Позже, когда я перешёл на работу в НИИ, во время командировок мне часто приходилось беседовать где-нибудь в купе поезда «за жизнь» - случайные попутчики, как известно, бывают откровенны. Если собеседник оказывался квалифицированным рабочим, я иногда задавал вопрос, полностью ли он выкладывается на своём рабочем месте. Чаще всего в ответ слышал: «А зачем? Сделаю больше, увеличат норму. Зарплата останется та же. Мне это надо?» Должен сказать, что, например, в нашем институте на опытном производстве квалифицированный станочник или слесарь оплачивался на уровне кандидата наук (порядка 350 р.). Зарплата рядового инженера была втрое ниже. Не удивительно, что о новой технике мы узнавали в основном по зарубежным образцам – с энтузиазмом работали немногие, по-настоящему увлечённые. Вспоминается случай с одним из сварщиков. Без отрыва от производства он окончил вечерние отделение нефтяного института, предъявил в отделе кадров новенький диплом, и был переведён на инженерную должность. Но после первой же получки попросился обратно, в рабочие. В попытках доказать преимущества планового советского производства нормальную конкуренцию производителей пытались подменить социалистическим соревнованием, вводили стандарты качества. Возможно, лозунг «Советское – значит отличное» и работал на производстве автоматов Калашникова, но товары для себя, от дамских сапожек до телевизоров, кто мог, старался приобрести импортные.

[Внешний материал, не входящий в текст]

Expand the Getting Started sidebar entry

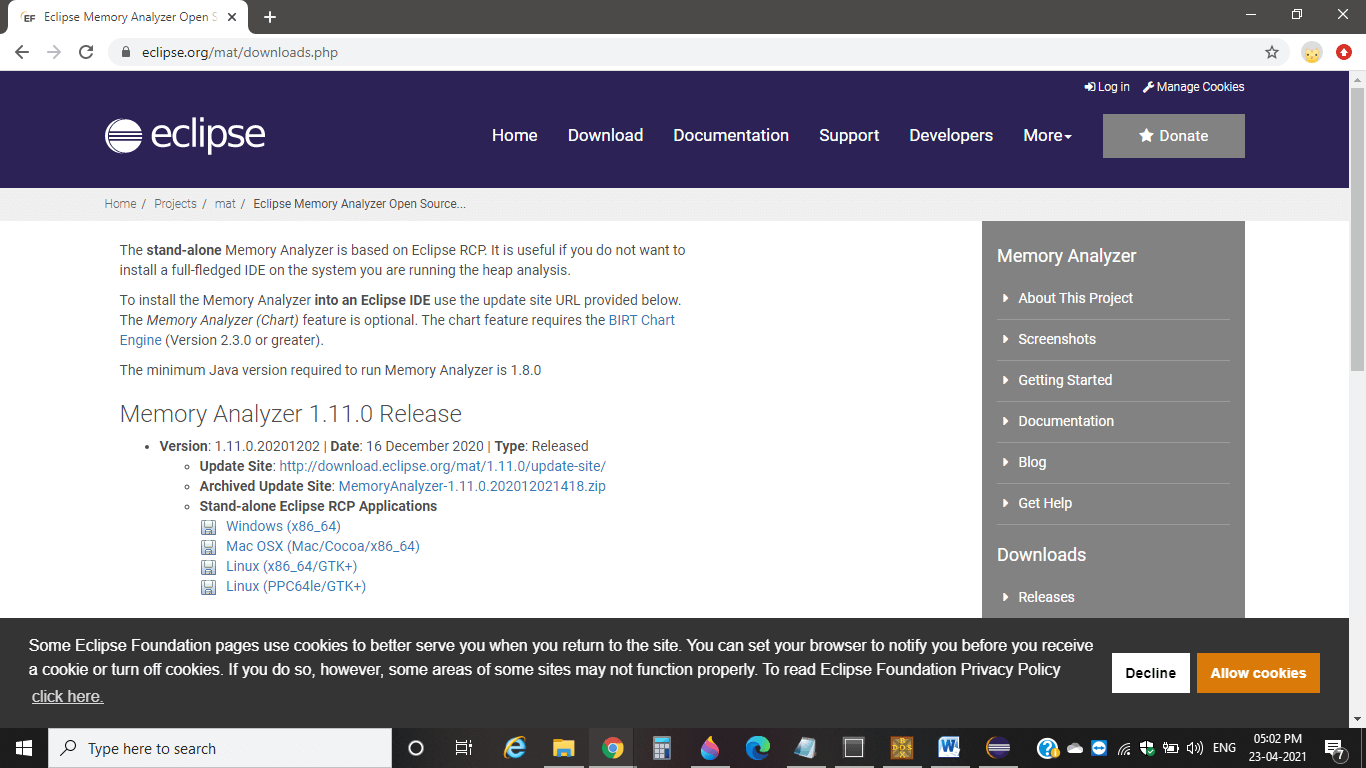pyautogui.click(x=1065, y=380)

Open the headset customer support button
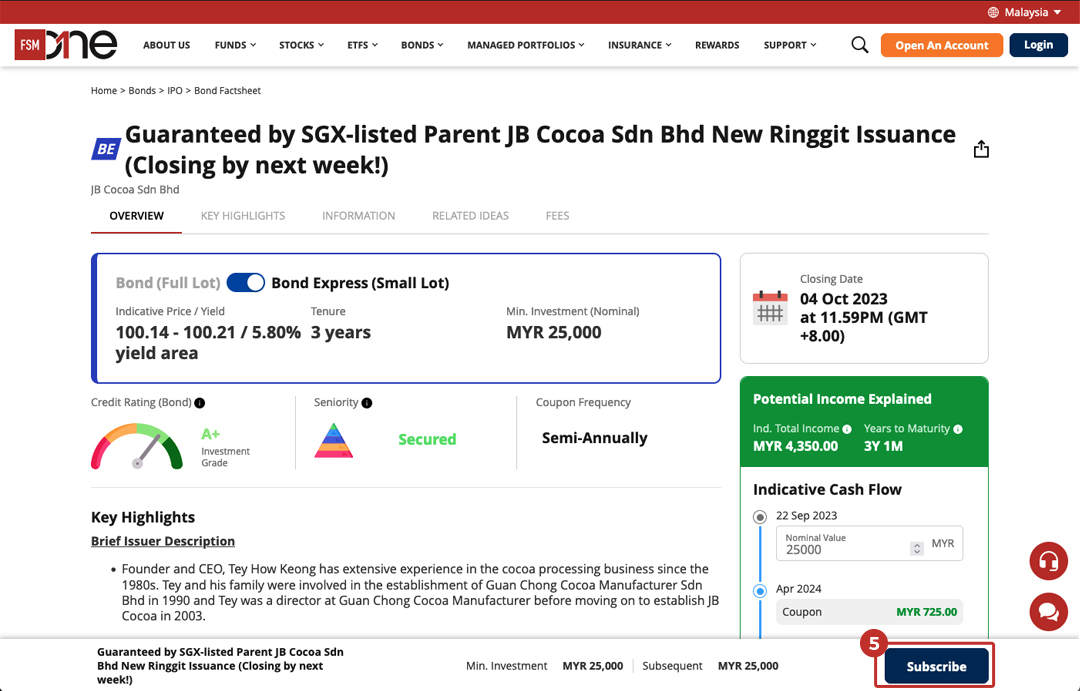click(x=1048, y=561)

После социалистической революции 1917 года Россия шла к социализму через кровь и разруху гражданской войны, голод и репрессии коллективизации и индустриализации. Все недостатки в жизни людей тогда списывали на «родимые пятна капитализма». И сколько лет должно было пройти до победы «развитого социализма»! Обратный путь от социализма оказался тоже не простым, но, слава Богу, не кровавым и без голодомора. Но, видно, «родимые пятна» нашего социализма тоже сойдут не сразу, особенно в стремлении подавить конкуренцию, в том числе политических сил. Пример тому – деятельность нашей «партии власти»: отказавшись от идеологического наследства КПСС, она, с её стремлением к подавлению инакомыслия, стала её последышем.